Hope and faith are therefore required to grow spiritually as we rarely understand the outcome of our suffering.
History
Virtues are impossible, if there's no evil to respond to - e.g. if there's no threat of danger we can't be courageous or we can't be kind and helpful if no one has needs.
We can grow and become more spiritually mature through suffering. This world is a place of 'soul-making', so therefore both moral and natural evil is necessary
God is good and he wants us to be good. In order to have a world where we can do this, it must contain evil, this makes the world compatible with a benevolent God.


Suffering and evil :
1. Useful as a means of knowledge
2. Character building
3. A predictable environment
John Hick's 'vale of soul making' theodicy
Theodicy rooted from philosophy of Iranaeus (2nd century Christian thinker).
According to Iranaeus - God created the world to be imperfect from the start. The imperfection of the world allows humans to have free will to develop from the image of God and likeness of God.
To be in the
'image of God'
= to have taken God's form, ie to be civilized and rational ect.
To be in
'God's likeness'
= be morally good + spiritually developed.
Humans having freedom gives them potential to grow into likeness of God through their own choices - humans able to make a difference to the environment.
This creates the idea that evil = necessary for good; evil allows us to grow morally and spiritually, it is a 'test' for our souls.
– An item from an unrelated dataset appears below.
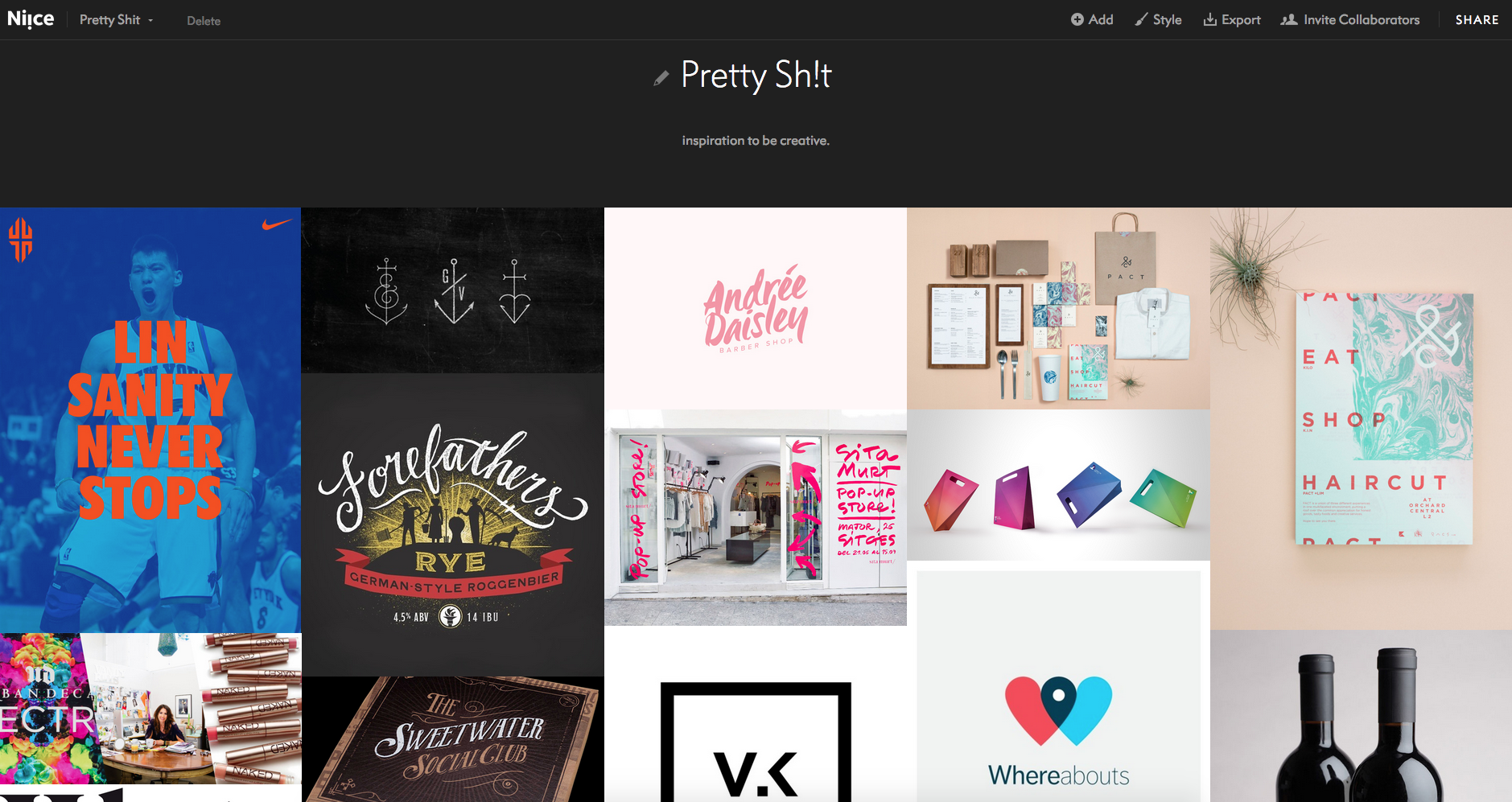
Task: Open the anchor logos chalkboard image
Action: coord(452,290)
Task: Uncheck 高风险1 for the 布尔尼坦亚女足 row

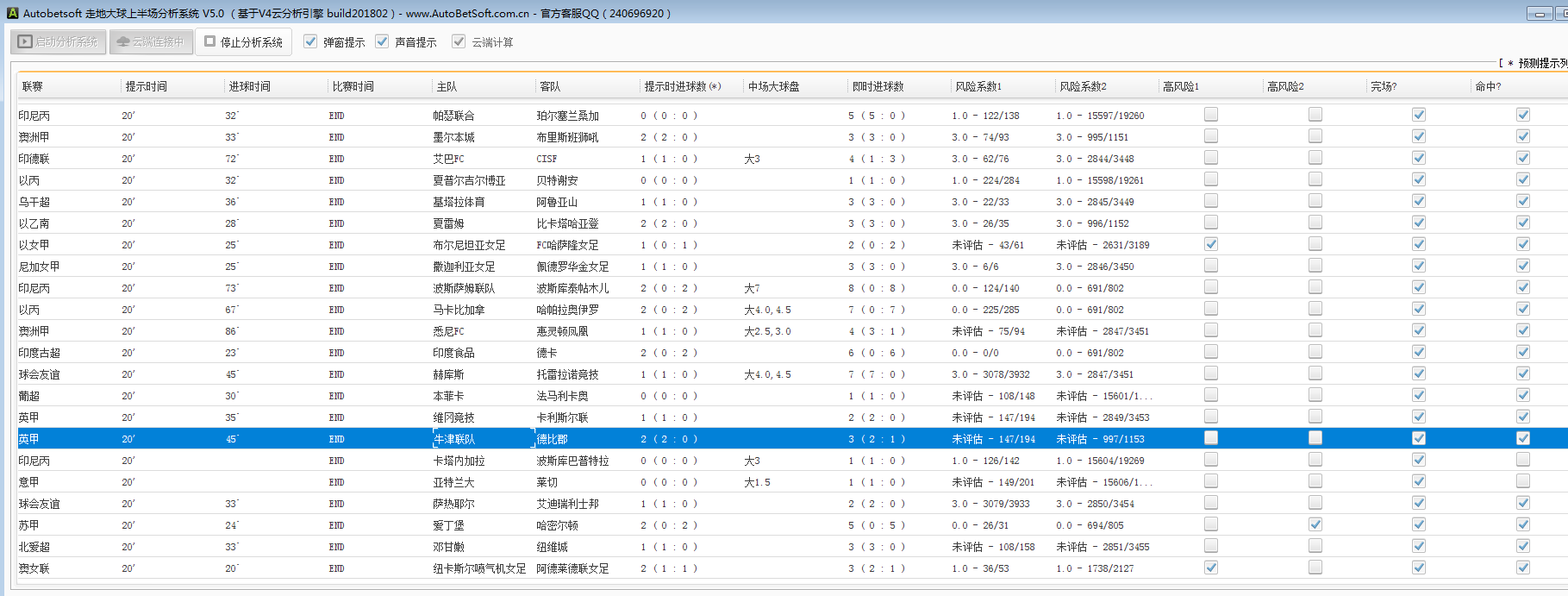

How does he relate to evil?
Epistemic Distance
= The distance in knowledge between God and us

He says that if we knew what God knows then we would be forced to do the right thing (No free will in this case).
Free will is important as it gives us the opportunity to do the right thing and even if we do the wrong thing it gives us the opportunity to learn from our mistakes.
This does not explain/account for the people who enjoy doing the wrong things.

Conclusion
Moral evil is to directly push us to mature morally.
Natural evil is to indirectly help us develop certain skills and qualities.